Make sure it is ONE person who has to ensure that happens, otherwise, it won't get done.
I am fairly new to itil. in an interview i was asked what retrospective change is.. i didnt know.. well i read the above comments.. so i now understand that it means... first fix the issue then document it. but what i want to know is.. even in an emergency, an ECAB is convened.. so does that not happen in retrospective change? or can somebody please explain me the process of retrospective change...
Joined: Sep 16, 2006 Posts: 3536 Location: London, UK
Posted: Thu Jun 12, 2014 4:31 am Post subject:
A Retrospective change - an example.
The company has a network which is managed by Cisco routers
The company finds out that the network is suffering several intermittent outages.
The fix is to upload a fix.
The problem is that the standard process is to test this fix in a test environment and then watch
The fix is NOT Guarenteed to solve the issue... but....

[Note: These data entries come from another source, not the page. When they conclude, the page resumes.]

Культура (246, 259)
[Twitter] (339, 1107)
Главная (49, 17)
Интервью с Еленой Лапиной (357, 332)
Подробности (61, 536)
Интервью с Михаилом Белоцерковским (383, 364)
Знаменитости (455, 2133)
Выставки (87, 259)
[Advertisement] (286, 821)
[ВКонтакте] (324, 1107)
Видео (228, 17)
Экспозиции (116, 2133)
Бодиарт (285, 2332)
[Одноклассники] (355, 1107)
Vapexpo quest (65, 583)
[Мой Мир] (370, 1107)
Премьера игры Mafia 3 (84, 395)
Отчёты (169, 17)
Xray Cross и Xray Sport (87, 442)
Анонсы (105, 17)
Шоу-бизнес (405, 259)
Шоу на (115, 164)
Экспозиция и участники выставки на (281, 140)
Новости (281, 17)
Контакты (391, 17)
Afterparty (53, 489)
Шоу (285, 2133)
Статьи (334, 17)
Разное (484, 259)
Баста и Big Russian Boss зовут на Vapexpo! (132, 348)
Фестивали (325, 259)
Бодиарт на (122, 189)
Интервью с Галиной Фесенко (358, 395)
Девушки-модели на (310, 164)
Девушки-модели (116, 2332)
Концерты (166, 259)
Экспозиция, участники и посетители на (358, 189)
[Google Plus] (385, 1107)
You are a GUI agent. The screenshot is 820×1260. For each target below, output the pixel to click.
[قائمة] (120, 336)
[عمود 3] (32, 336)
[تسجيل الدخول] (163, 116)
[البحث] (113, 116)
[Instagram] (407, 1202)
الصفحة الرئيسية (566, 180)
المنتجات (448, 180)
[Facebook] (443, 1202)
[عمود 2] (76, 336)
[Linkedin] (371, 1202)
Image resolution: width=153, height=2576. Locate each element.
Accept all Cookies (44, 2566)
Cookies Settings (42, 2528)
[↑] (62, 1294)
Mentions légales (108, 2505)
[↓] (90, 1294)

So the IT Mgmt gives the go ahead. It gets done
It fixes the problem
So the IT Mgmt has the network team raise the Change request... and get it scheduled for the next meeting
The reason it is a retro spective is that the time that is needed to approve an emergency change may be too long before the company's entire network shuts down _________________ John Hardesty
ITSM Manager's Certificate (Red Badge)
Change Management is POWER & CONTROL. /....evil laughter
Emergency changes, in my opinion, should be like Standard Changes with approval given in advance.

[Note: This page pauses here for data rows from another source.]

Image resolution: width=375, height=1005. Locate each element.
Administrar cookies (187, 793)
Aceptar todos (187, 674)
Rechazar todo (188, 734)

In fact emergency changes shouldn't even require any detailed information on the change record prior to being implemented. This can be added afterwards.
An Emergency Change should only be used to restore service or prevent an immediate outage to service.
I wouldn’t be in favour of that as this is not about the re-categorisation of change types, but simply completing the formal paper work and processes at a later date.
From experience, a firewall change had to be made urgently in order restore service because an external supplier had moved one of their servers which involved changing the server’s IP address without giving us advance notification. Network operations spoke to the external supplier in order to obtain the new IP address, so that a change could be made to the firewall.
The network operations team discussed the change amongst themselves, (almost like a mini CAB) gave me the heads up and what they were planning to do, then successfully made the change on the firewall, resulting in the restoration of service.
An RFC was then generated to cover the work which was formally presented at the next CAB as part of the process.